> _TASK GOAL_:
Write out, from the entries below, exactly the lines that run between the lines holding "가정상비품 (176, 719)" and "회사소개 (1044, 1568)", inclusive, and stop there.

___ SOURCE RECORDS

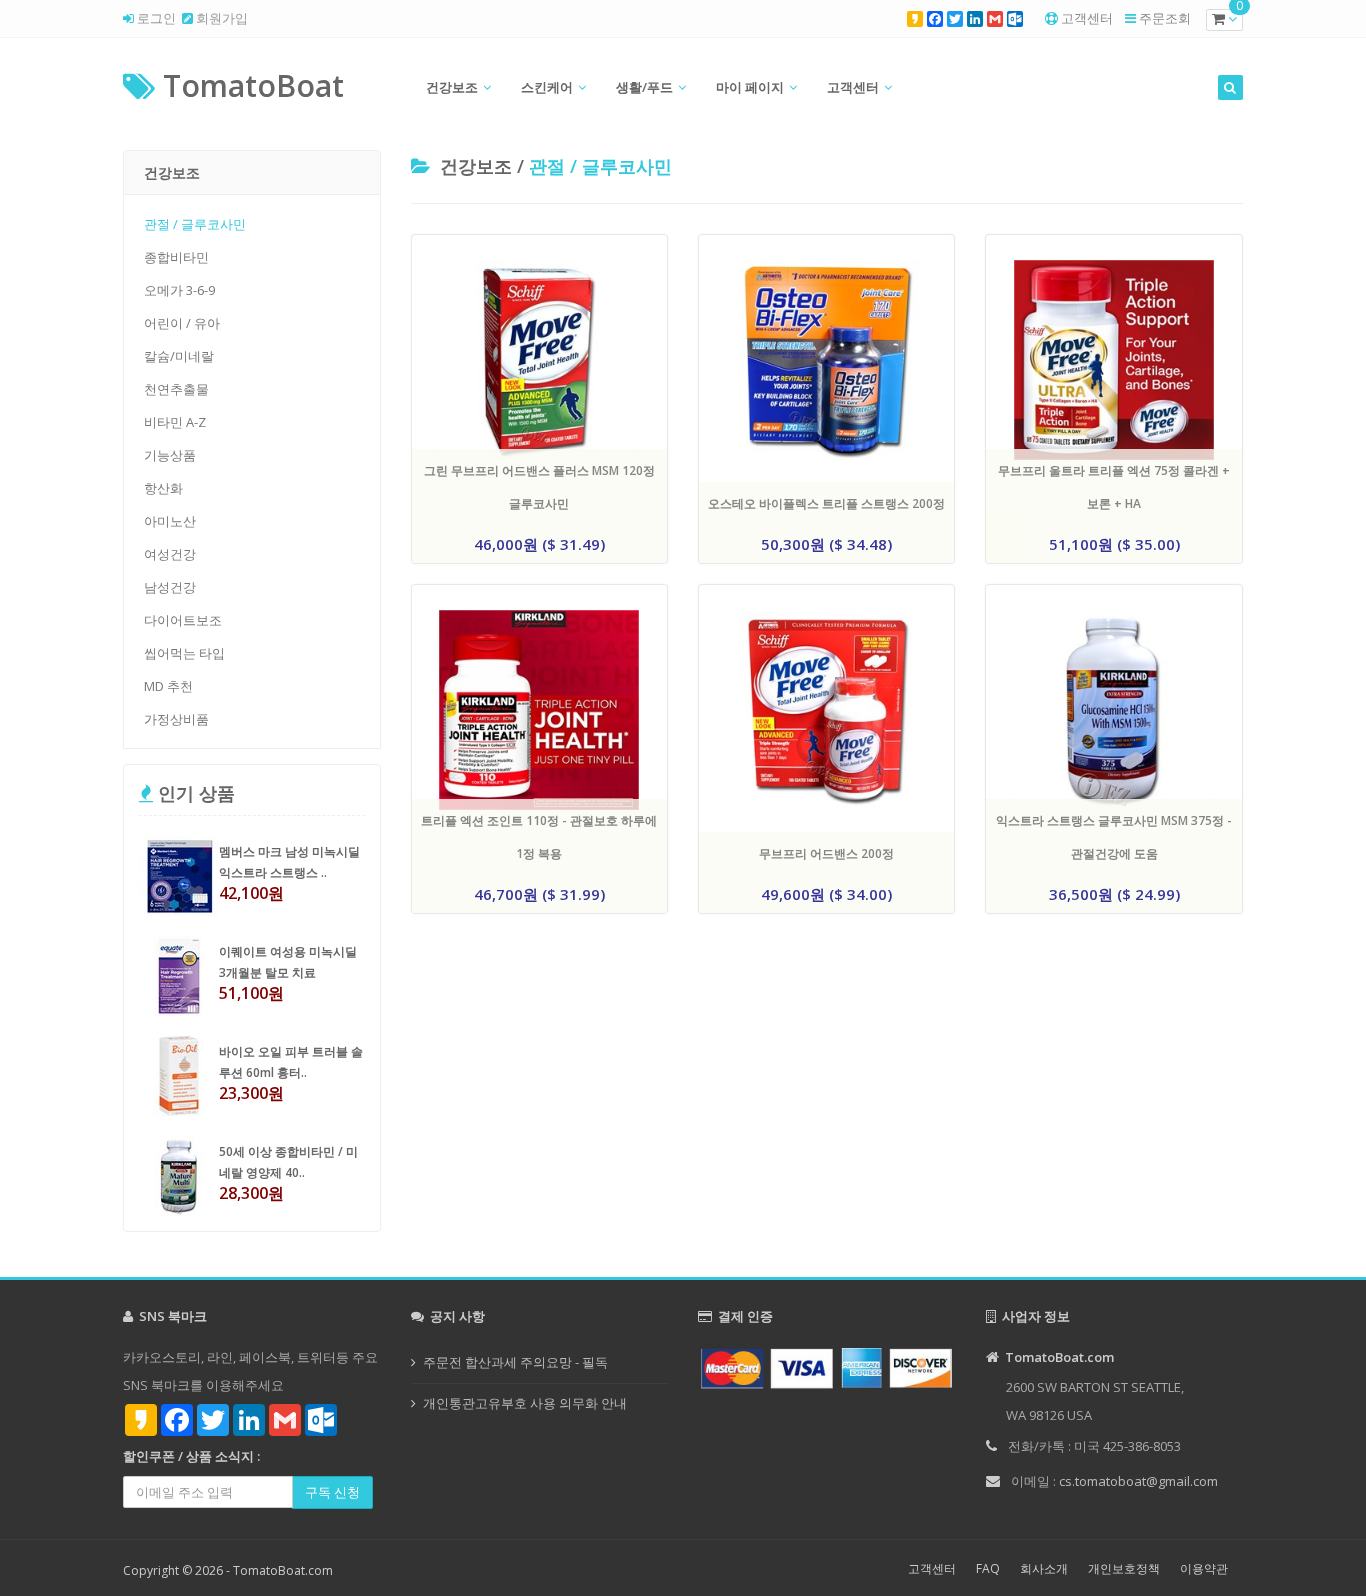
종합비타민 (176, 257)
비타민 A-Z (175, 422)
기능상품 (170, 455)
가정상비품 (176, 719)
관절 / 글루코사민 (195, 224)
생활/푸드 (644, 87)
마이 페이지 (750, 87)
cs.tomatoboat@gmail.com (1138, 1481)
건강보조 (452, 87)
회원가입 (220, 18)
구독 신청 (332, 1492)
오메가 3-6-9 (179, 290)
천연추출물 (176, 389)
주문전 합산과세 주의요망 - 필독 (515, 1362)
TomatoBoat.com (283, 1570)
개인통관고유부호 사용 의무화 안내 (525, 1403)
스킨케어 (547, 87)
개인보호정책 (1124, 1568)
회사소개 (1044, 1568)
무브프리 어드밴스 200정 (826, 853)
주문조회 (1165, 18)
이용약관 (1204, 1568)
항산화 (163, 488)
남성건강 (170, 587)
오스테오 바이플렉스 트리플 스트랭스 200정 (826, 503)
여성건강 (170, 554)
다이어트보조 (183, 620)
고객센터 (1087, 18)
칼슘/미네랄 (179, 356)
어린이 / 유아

______

> _ANSWER BOX_:
가정상비품 (176, 719)
관절 / 글루코사민 (195, 224)
생활/푸드 (644, 87)
마이 페이지 (750, 87)
cs.tomatoboat@gmail.com (1138, 1481)
건강보조 (452, 87)
회원가입 (220, 18)
구독 신청 (332, 1492)
오메가 3-6-9 (179, 290)
천연추출물 (176, 389)
주문전 합산과세 주의요망 - 필독 (515, 1362)
TomatoBoat.com (283, 1570)
개인통관고유부호 사용 의무화 안내 (525, 1403)
스킨케어 (547, 87)
개인보호정책 (1124, 1568)
회사소개 (1044, 1568)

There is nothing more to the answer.